Faltan medidas de calado

“Ya veníamos de una pobreza muy cronificada y estructural. Necesitamos medidas profundas y que toquen hueso, porque el modelo productivo que tenemos no da respuesta a las necesidades de todos”, dice Sira Vilardell, vicepresidenta de la federación catalana de entidades de acción social (ECAS). Las medidas estrella para combatir la pobreza —en Cataluña la renta garantizada de ciudadanía y en el conjunto de España el ingreso mínimo vital— “son importantes, pero están condicionadas en los ingresos de las personas. Esto genera un proceso muy estigmatizador porque la persona pobre tiene que justificar que es pobre y que lo sigue siendo, cosa que aumenta la dependencia con la administración. Además han generado muchas dificultades de acceso”, afirma Vilardell. La renta garantizada de ciudadanía, cuya implantación desde 2017 ha sido muy lenta, llegó de media a 135.416 personas en 2020, muy lejos del conjunto de personas que según la encuesta del Idescat están en riesgo de pobreza. “No cubre ni de largo a todo el mundo que lo necesita. Además, resulta que no hay coordinación con el ingreso mínimo vital, que solo llega a 46.000 personas y no llega al millón de ciudadanos en pobreza severa. Todavía no se ha hecho un convenio con el Estado y hace meses que no nos reunimos con el Govern para hablar sobre ello”, explica Francina Alsina, presidenta de la Mesa del Tercer Sector.

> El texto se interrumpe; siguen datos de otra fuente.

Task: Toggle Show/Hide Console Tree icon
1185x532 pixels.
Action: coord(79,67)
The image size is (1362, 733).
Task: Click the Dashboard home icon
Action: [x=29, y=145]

Tanto desde ECAS como desde la mesa destacan el papel clave de las entidades durante la pandemia. “Hemos estado a pie de calle y ahí donde no llegaba la administración, hemos demostrado ser rápidas y adaptativas: desde el inicio de la pandemia se han atendido a más de 800.000 personas. Es un servicio público básico y lo seguirá siendo, porque aunque acabe la crisis sanitaria, la crisis social seguirá”, dice Alsina. El sector reclama reconocimiento y que se apruebe la ley del Tercer Sector para tener más estabilidad económica en las entidades y para participar de las decisiones. También piden que se desarrolle la renta básica universal, que está en el acuerdo de gobierno entre ERC y Junts.

El director general de servicios sociales de la Generalitat, Josep Maria Forné, lamenta que la pobreza está adquiriendo un carácter permanente, pero destaca que no es una situación ajena al contexto español o europeo. “Tenemos que trabajar en dos direcciones, dar cobertura a las necesidades y romper el círculo vicioso”, dice. Forné explica que el Govern trabaja para reforzar las dotaciones económicas a las entidades y evitar que en la rotación de profesionales de la atención social. También admite que hay que aumentar los recursos y la agilidad de la renta garantizada de ciudadanía. Y defiende los servicios sociales como la administración de trinchera. No obstante, durante la pandemia se han sucedido las quejas y reclamaciones de los trabajadores de este ámbito, especialmente en Barcelona, donde piden más personal y recursos.